Labor Day

Labor Day is one of the dumbest holidays we celebrate.  Don’t worry, Sweetest Day, you’re still number one.  If anyone gave a damn about trees, Arbor Day would have you though.  It was started by unions and quickly recognized by Grover Cleveland to appease them.  Sounds like a commie conspiracy…  Ironically, now mostly unemployed white trash celebrate this day with cookouts and Keystone 30 packs.  I know, they live all around me.  I am from Appalachia, but even I have standards.  I was behind a guy at the gas station w/ a bar code tatty on his neck.  “What is that for?”  He turned and said, “That’s the bar code for a pack of Marlboros.”  I wish I made that up.

The other dumb thing about Labor Day is that there are so many awesome days we don’t celebrate.  What about Bill of Rights Day (December 15th)?  Alright, that’s my birthday, so I have a vested interest in that one.  Or perhaps celebrating the repeal of Prohibition?  Can you believe this was an amendment to the US Constituition?  The abolition of alcohol sales?  Ending slavery forever, great!  Term limits for the president, good!  Getting rid of booze, fantast…wait a minute, what in the hell did you say?  I would have loved to have been on the floor of the Capitol for that debate.  It would have been an alcoholic “Mr.

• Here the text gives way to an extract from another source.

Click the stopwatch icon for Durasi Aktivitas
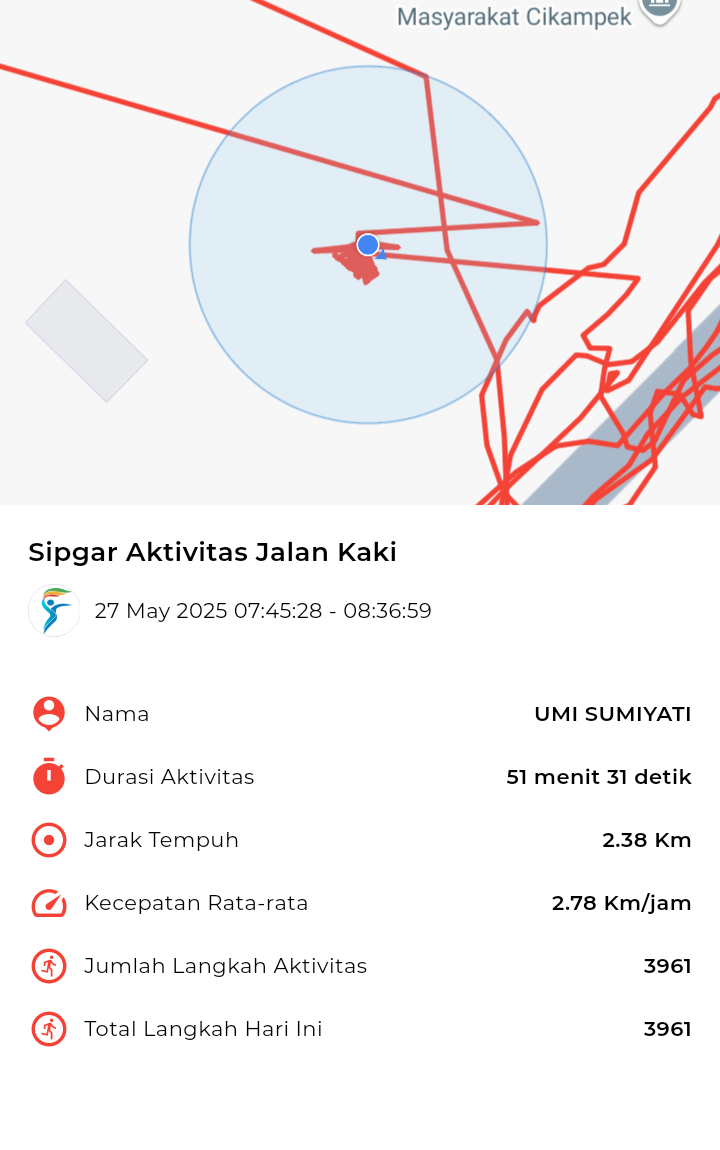The width and height of the screenshot is (720, 1150). (x=48, y=777)
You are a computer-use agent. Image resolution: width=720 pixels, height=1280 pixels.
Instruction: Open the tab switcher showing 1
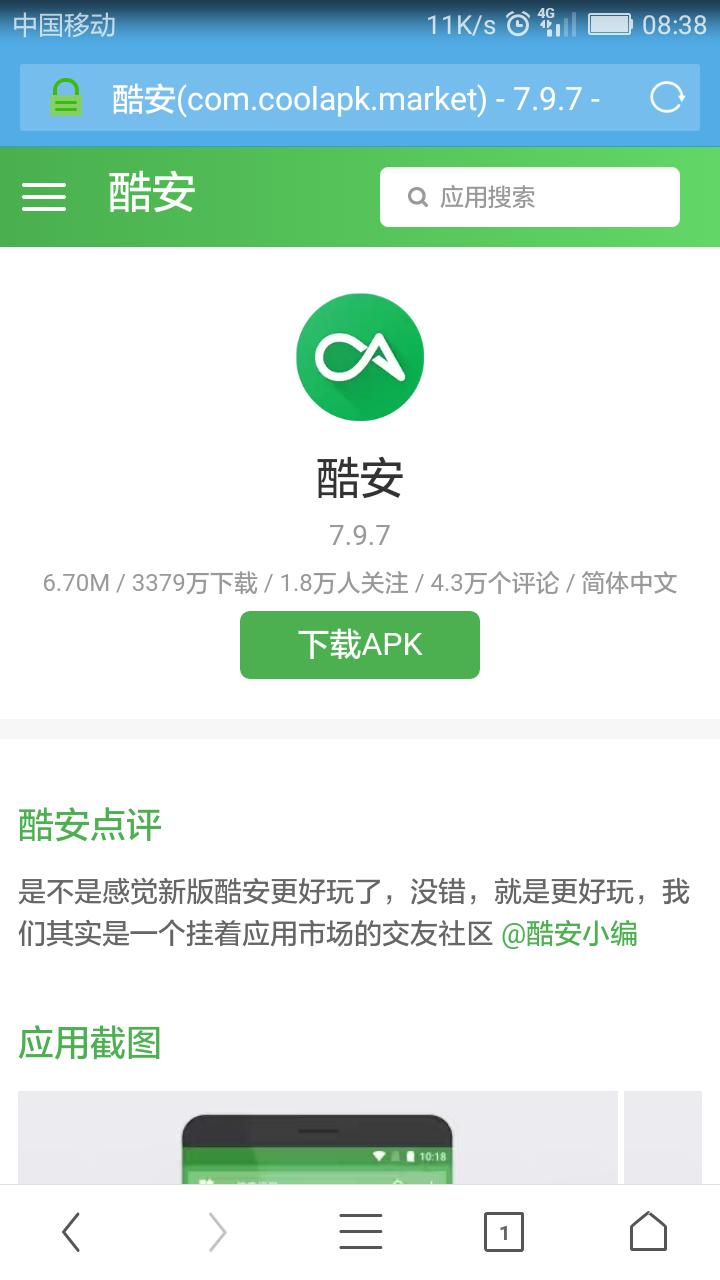pos(505,1232)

Smith goes to Washington” moment.  Homeless men would stand on street corners and echo my famous lines as urine spots in their torn pants grew larger with every word.  Frat guys would have posters of me on their walls next to stolen “No Dumping” signs.  I would have been the Braveheart of alkies.  Oh, to have been born in a different era.  Actually, I would have got drunk, passed out, and missed the debate.  Damn you, alcohol.

3 Replies to “Labor Day”

  1. That sounds like the perfect tattoo for Chris and I’s long time buddy Honk.(unless lymphoma has a bar code) While I concur that Sweetest Day is by far the most stupid holiday, I can’t believe you are dogging Labor Day. Don’t try to act like you have never bought a 30 pack of ‘Stones and got wasted. (just because it was a random Wednesday, let alone a national holiday) You can’t pull the wool over my eyes Captain Alcoholism.

  2. Always thought I was the only one who noticed the whole onslaught of white trash on Labor Day…so thanks for helping me feel a little less alone in my observations. The tattoo? That’s an all time low – even for the WT.